A coordenação do COMIN, atenta ao momento político, que trouxe uma completa reestruturação do governo do país, dirige sua atenção para os responsáveis pela gestão da mineração brasileira na busca de informações que demonstrem o seu futuro. Por esse motivo, convocou no dia 29 de setembro, na sede da FIESP, em São Paulo, a 6ª Reunião Plenária do COMIN – Comitê da Cadeia Produtiva da Mineração, com os gestores que assumem posições dentro do Ministério de Minas e Energia, associações e entidades, para entender quais os rumos e expectativas que estão reservados a mineração brasileira.
Foram apresentados os titulares da Secretaria de Geologia, Mineração e Transformação Mineral, engenheiro Vicente H. Lôbo Cruz e o diretor-presidente da CPRM – Companhia de Pesquisa de Recursos Minerais, o geólogo Eduardo Jorge Ledsham. “Entendemos que essa ação permitirá aos empresários e profissionais que atuam na mineração paulista, que tenham oportunidade ímpar para conhecer os planos e políticas reservados para a mineração brasileira”, destacou Eduardo Rodrigues Machado Luz – Coordenador Titular do Comitê da Cadeia Produtiva da Mineração – COMIN
Durante sua explanação, Lôbo Cruz afirmou que a mineração brasileira “parou”. “É imprescindível ouvirmos e entendermos os gargalos que afligem cada setor, isso sem dúvida contribuirá para o fortalecimento do setor”, enfatizando, “é obrigatório que estejamos juntos”. O diretor-presidente da autarquia ainda destacou que através do Novo Marco Regulatório, o Brasil estagnou. “Não desmerecendo o trabalho feito por pessoas qualificadas, mas o modelo do documento elaborado traz incertezas e indecisões que contribuem para uma desagregação de valor para o setor da mineração brasileira.

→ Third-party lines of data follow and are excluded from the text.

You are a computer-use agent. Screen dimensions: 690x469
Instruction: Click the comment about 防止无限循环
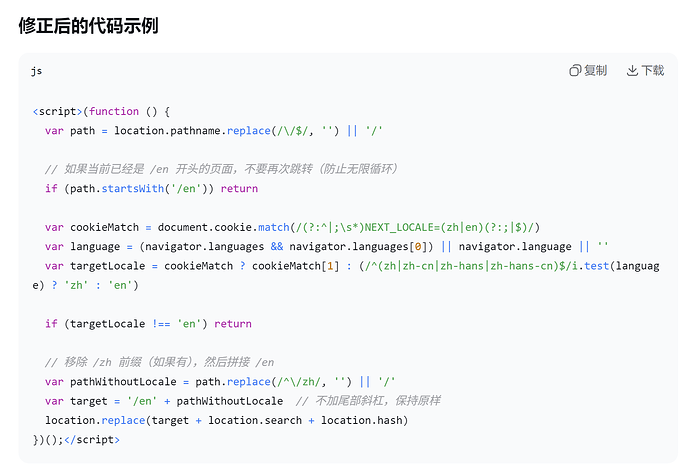[220, 169]
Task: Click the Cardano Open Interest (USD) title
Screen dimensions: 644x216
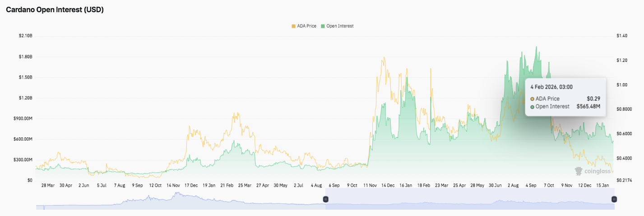Action: point(55,9)
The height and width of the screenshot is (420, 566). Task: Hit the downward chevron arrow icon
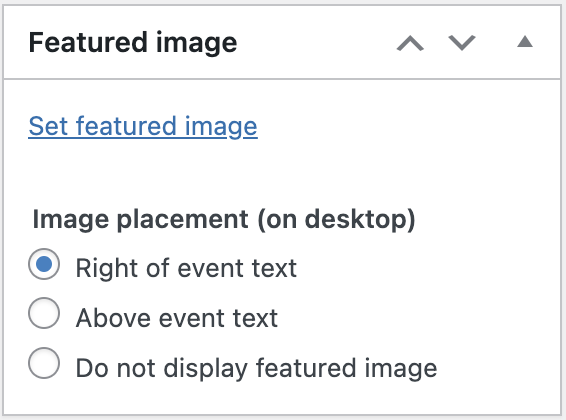click(462, 43)
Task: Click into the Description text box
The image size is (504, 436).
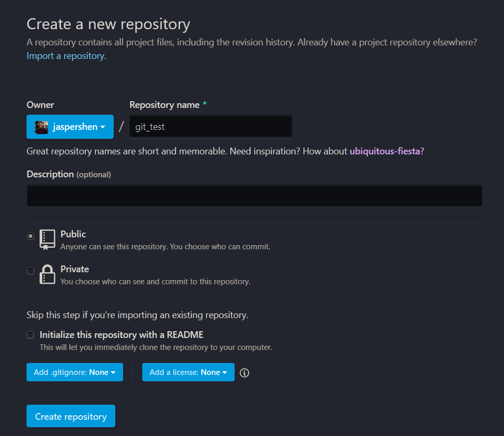Action: 254,196
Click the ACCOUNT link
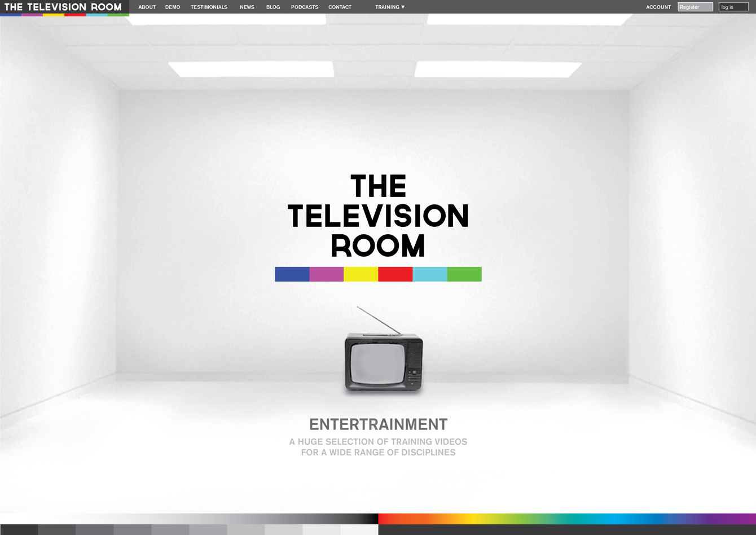Viewport: 756px width, 535px height. (658, 7)
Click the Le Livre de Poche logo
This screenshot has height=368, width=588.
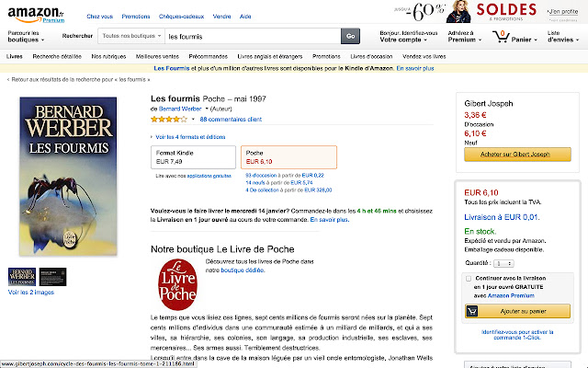pos(177,284)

Precisamos sabem realmente o que o setor mineral anseia para pensar no futuro dessa prática para as próximas gerações”.
Ao se pronunciar, Ledsham elogiou o trabalho desenvolvido pela Secretaria de Mineração, através do DNPM e CPRM, destacando que esses profissionais, através de uma boa gestão, são “braços desenvolvimentistas e fomentadores da mineração no país”.
Após a explanação dos convidados, Carlos Eduardo Auricchio– diretor titular do Departamento da Indústria da Construção – Deconcic, acrescentou que “espera que o governo tenha uma atitude objetiva e acertiva para o setor de mineração brasileira”.
Maria Fernanda Rodrigues dos Santos, marketing institucional da ASPACER, apresentou e convidou os representantes das entidades presentes para participarem nos dias 25 e 26 de outubro do XIII Seminário de APL base mineral e X Encontro da RedeAPLmineral, que têm como foco o debate sobre a Mineração e Ordenamento Territorial Geomineiro para Sustentabilidade dos APL de Base Mineral, evento que será na sede da ASPACER, em Santa Gertrudes e que são considerados como importante fundamento para o alcance do desenvolvimento sustentável destes APLs no Brasil, propondo e sugerindo novas ações e iniciativas que contribuam para o desenvolvimento sustentável dos APL de base mineral, principalmente no que diz respeito, nesta edição, aos aspectos relacionados à Mineração e Ordenamento Territorial Geomineiro para Sustentabilidade dos APL de Base Mineral. A fala veio de encontro com o que disse Fernando Valverde – Presidente Executivo da ANEPAC – Associação Nacional das Entidades de Produtores de Agregados para a Construção Civil. “O ordenamento territorial, para o setor mineral, é sem dúvida uma ação primordial, pois através do planejamento do programa de agregados, conseguiremos garantir uma atividade saudável para as próximas gerações”.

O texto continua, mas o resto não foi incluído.